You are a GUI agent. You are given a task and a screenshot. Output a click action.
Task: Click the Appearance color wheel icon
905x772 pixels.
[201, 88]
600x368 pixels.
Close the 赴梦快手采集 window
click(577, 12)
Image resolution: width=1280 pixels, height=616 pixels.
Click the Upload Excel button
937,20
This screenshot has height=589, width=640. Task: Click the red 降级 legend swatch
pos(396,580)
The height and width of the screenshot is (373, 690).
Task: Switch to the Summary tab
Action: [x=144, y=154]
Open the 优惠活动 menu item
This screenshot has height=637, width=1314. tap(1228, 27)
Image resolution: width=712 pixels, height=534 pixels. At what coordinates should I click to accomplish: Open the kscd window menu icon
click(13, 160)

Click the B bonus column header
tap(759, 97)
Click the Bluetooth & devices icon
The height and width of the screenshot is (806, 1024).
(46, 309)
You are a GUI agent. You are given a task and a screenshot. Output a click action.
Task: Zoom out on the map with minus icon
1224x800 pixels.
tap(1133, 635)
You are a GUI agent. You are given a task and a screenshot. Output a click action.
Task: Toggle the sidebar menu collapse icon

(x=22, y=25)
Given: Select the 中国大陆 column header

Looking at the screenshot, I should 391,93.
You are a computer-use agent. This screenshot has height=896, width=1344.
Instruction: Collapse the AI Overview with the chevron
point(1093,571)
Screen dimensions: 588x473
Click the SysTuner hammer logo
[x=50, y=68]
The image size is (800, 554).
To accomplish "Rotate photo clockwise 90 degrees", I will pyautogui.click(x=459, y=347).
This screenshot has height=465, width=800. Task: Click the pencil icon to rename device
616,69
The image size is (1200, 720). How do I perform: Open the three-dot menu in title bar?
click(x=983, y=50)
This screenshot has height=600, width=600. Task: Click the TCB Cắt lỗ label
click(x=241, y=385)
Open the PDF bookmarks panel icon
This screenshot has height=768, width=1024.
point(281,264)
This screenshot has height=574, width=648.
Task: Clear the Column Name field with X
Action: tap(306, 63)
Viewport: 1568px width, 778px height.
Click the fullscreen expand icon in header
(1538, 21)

------------------------------------------------

## Work required
What you should do is return the records above exactly, leaving nothing out.

## Response to this exercise
You are a GUI agent. You are given a task and a screenshot. Output a click action.
Task: Click the Appearance color wheel icon
905x772 pixels.
[201, 88]
600x368 pixels.
Close the 赴梦快手采集 window
click(577, 12)
Image resolution: width=1280 pixels, height=616 pixels.
Click the Upload Excel button
937,20
This screenshot has height=589, width=640. Task: Click the red 降级 legend swatch
pos(396,580)
The height and width of the screenshot is (373, 690).
Task: Switch to the Summary tab
Action: [x=144, y=154]
Open the 优惠活动 menu item
This screenshot has height=637, width=1314. tap(1228, 27)
Image resolution: width=712 pixels, height=534 pixels. At what coordinates should I click to accomplish: Open the kscd window menu icon
click(13, 160)

Click the B bonus column header
tap(759, 97)
Click the Bluetooth & devices icon
The height and width of the screenshot is (806, 1024).
(46, 309)
You are a GUI agent. You are given a task and a screenshot. Output a click action.
Task: Zoom out on the map with minus icon
1224x800 pixels.
tap(1133, 635)
You are a GUI agent. You are given a task and a screenshot. Output a click action.
Task: Toggle the sidebar menu collapse icon

(x=22, y=25)
Given: Select the 中国大陆 column header

Looking at the screenshot, I should 391,93.
You are a computer-use agent. This screenshot has height=896, width=1344.
Instruction: Collapse the AI Overview with the chevron
point(1093,571)
Screen dimensions: 588x473
Click the SysTuner hammer logo
[x=50, y=68]
The image size is (800, 554).
To accomplish "Rotate photo clockwise 90 degrees", I will pyautogui.click(x=459, y=347).
This screenshot has height=465, width=800. Task: Click the pencil icon to rename device
616,69
The image size is (1200, 720). How do I perform: Open the three-dot menu in title bar?
click(x=983, y=50)
This screenshot has height=600, width=600. Task: Click the TCB Cắt lỗ label
click(x=241, y=385)
Open the PDF bookmarks panel icon
This screenshot has height=768, width=1024.
point(281,264)
This screenshot has height=574, width=648.
Task: Clear the Column Name field with X
Action: tap(306, 63)
Viewport: 1568px width, 778px height.
Click the fullscreen expand icon in header
(1538, 21)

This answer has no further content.